WhatsApp Asks Users To Update App On Finding ‘Spyware’ Attack

WhatsApp has asked its users to update their apps and mobile operating system (OS) after a ‘spyware’ attack was suspected. New updates will be rolling out in the coming 24-48 hours aimed at fixing the loophole that allowed the spyware attack to enable ‘remote access’ by just making a WhatsApp Call.

To be sure, such attacks are highly lethal but have a precise focus, in terms of number of targets the attackers are eyeing.

The attacks are suspected to be from an Israeli firm as per global reports. In a statement to TOI, WhatsApp India spokesperson said updating the app and mobile OS will protect against potential targeted exploits designed to compromise information stored on mobile devices.
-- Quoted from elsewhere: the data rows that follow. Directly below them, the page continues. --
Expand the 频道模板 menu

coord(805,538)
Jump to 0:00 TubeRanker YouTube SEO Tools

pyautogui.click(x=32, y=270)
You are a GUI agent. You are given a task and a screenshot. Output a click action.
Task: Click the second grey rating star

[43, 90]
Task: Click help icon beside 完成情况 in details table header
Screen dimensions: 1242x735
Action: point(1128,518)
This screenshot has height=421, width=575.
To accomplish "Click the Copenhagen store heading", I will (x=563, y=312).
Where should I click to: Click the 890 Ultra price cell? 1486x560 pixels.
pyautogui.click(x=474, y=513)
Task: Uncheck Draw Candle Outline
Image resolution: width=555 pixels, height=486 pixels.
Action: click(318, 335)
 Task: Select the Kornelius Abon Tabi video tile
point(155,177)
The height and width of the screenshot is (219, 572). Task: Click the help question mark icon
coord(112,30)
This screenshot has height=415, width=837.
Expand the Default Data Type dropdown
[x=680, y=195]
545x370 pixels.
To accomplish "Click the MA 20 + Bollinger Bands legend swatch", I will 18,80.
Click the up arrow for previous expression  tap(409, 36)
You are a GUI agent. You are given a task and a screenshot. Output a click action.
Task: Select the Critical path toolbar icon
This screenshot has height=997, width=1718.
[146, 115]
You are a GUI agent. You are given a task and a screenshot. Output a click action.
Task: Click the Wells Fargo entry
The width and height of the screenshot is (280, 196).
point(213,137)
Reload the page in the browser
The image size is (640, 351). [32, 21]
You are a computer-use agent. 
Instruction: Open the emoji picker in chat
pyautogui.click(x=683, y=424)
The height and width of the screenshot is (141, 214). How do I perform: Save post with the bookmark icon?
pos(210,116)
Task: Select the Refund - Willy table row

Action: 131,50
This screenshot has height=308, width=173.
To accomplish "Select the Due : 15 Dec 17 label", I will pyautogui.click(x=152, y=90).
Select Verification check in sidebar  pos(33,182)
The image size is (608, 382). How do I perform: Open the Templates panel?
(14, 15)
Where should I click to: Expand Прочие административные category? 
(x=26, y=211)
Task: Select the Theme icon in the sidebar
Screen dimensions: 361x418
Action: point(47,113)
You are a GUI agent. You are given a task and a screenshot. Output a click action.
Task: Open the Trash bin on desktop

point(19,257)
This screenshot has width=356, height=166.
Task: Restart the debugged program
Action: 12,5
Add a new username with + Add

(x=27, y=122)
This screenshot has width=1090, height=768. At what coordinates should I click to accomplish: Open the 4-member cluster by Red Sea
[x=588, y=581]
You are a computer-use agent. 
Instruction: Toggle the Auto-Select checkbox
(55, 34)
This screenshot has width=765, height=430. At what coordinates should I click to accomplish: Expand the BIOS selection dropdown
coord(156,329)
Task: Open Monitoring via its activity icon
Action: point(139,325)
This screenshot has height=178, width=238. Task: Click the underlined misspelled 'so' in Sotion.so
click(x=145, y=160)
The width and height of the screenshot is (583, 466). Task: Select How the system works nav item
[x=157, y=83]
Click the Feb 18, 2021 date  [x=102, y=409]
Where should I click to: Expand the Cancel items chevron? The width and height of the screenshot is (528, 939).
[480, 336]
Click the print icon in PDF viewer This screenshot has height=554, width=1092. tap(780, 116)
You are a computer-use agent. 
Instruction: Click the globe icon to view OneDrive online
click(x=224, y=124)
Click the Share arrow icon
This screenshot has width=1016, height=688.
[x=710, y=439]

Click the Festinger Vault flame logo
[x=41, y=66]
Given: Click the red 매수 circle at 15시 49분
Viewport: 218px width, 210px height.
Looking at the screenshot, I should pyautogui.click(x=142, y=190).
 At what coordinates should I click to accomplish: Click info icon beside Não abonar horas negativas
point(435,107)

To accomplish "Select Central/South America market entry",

“We are constantly working alongside industry partners to provide the latest security enhancements to help protect our users,” WhatsApp added in its statement. Some iOS users have already started getting a new update on theirs apps, TOI saw.

According to a data security expert, these attacks are termed ‘zero-day’ attack which have a hit rate of 100% and there is no firewall or antivirus that can stop them. For WhatsApp, India is one of its largest markets with over 200 million monthly active users. Remote access can control a mobile device to extract and change critical information on devices, including call logs and text messages.

“This would have a broader impact only when users don’t update their app or OS in the coming days. It could have a mass-level impact in the next three to four months if people continue to use the older versions. This has been the pattern in countries like India, China, Mexico where penetration is very high, but knowledge is very low,” said Hitesh Dharamdasani, director, AnexGate — a firm that helps companies against cyber-attacks with security solutions.

In April, the Facebook owned-WhatsApp first identified the vulnerability that could enable an attacker to insert and execute code on mobile devices. WhatsApp then moved to fix the flaw and late last week it made changes to the infrastructure to deny any ability for this kind of attack to take place. These are highly sophisticated attacks and the Menlo Park-based company is yet to arrive at the scale of the attack’s impact in terms of user base. Due to the nature of the attack, it is believed it could be limited to certain number of users.